Forty-two percent of financial institutions in the study predict mobile banking will be the most prevalent form of customer interaction across all cohorts within three years.
Focus on Fraud
According to research from ThreatMetrix and First Annapolis, as many as 38 percent of U.S. consumers report having been a victim of banking fraud in recent years.
A full 10 percent left their banks because of it — resulting in an average $5,090 loss in long-term fees and cross-sell potential.
With more than 5 billion personal files compromised through data breaches in the past few years, fraudsters have ready access to names, addresses, bank account numbers and even PIN codes on the dark web. That means digital authentication must now go far beyond just usernames and passwords.
But that authentication better not take long. To stop the roughly 2 to 5 percent of access attempts that are fraudulent, banks often initiate step-ups that 17 percent of customers find supremely irksome.
With competition just a click or swipe away, financial services brands are finding they must invest in preventing fraud and friction when deploying new innovations.
In fact, some are making that central to the entire digital transformation effort.
Lloyds of London, for example, is deploying digital identity-based authentication that recognizes legitimate customers and blocks out fraudsters instantly—without the need for step-ups.
These systems leverage anonymized, shared global threat intelligence to analyze the ever-changing associations between users and their devices, behaviors, locations and more to detect and reject fraud with zero impact on the user experience.
Five Keys to Success
According Lloyds and others, digital transformation has the best chance of success when organizations:
- Think Holistically — Security should encompass all digital channels and potential endpoints — PCs, tablets, mobile devices — and consider device and user profiles in evaluating potential fraud.

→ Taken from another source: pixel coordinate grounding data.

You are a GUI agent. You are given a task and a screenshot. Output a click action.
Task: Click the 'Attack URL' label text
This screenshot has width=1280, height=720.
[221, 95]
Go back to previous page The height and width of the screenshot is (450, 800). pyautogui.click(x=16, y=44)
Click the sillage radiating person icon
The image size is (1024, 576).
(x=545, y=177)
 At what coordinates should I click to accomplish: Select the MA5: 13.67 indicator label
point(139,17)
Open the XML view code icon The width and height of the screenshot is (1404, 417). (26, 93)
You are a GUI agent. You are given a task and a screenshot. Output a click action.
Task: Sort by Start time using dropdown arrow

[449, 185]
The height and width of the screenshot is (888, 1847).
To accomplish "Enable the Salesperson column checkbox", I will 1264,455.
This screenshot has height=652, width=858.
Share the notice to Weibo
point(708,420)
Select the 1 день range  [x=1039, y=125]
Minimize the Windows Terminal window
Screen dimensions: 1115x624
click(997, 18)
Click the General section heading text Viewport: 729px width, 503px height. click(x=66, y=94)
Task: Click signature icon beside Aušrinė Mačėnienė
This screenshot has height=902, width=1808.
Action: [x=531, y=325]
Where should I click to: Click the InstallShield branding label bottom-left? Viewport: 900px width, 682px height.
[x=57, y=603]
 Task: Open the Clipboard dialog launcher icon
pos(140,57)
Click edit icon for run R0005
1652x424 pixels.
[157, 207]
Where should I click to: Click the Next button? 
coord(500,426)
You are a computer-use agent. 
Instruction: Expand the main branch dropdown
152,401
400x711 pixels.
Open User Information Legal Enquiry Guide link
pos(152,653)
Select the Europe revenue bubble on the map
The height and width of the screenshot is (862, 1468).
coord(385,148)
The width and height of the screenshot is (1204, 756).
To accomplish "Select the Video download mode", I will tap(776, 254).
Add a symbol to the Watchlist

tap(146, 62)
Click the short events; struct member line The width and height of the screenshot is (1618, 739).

- Go Real-Time — Real-time technologies and networked threat intelligence provide the agility to identify and respond to fraud instantly — yet 59 percent of banks have yet to embrace them.
- Balance Fraud and Friction — When evaluating security solutions, consider not only their ability to prevent fraud, but also their impact on the customer experience. Focus on preventing fraud without friction
- Strategize Cross-Functionally — Involve cross-functional stakeholders in integrating digital security into transformation strategies; preventing fraud and friction shouldn’t fall solely on security units or IT
- Refine Continuously — Evaluate fraud policies on an ongoing basis by establishing a baseline, monitoring results and feedback, and incorporating learnings into fraud strategies over time.
How things eventually play out between banks and FinTechs is anyone’s guess.
However, with fraudsters as a common enemy, one thing seems clear for incumbents and newcomers alike — digital transformation works best when it begins with bulletproof fraud prevention.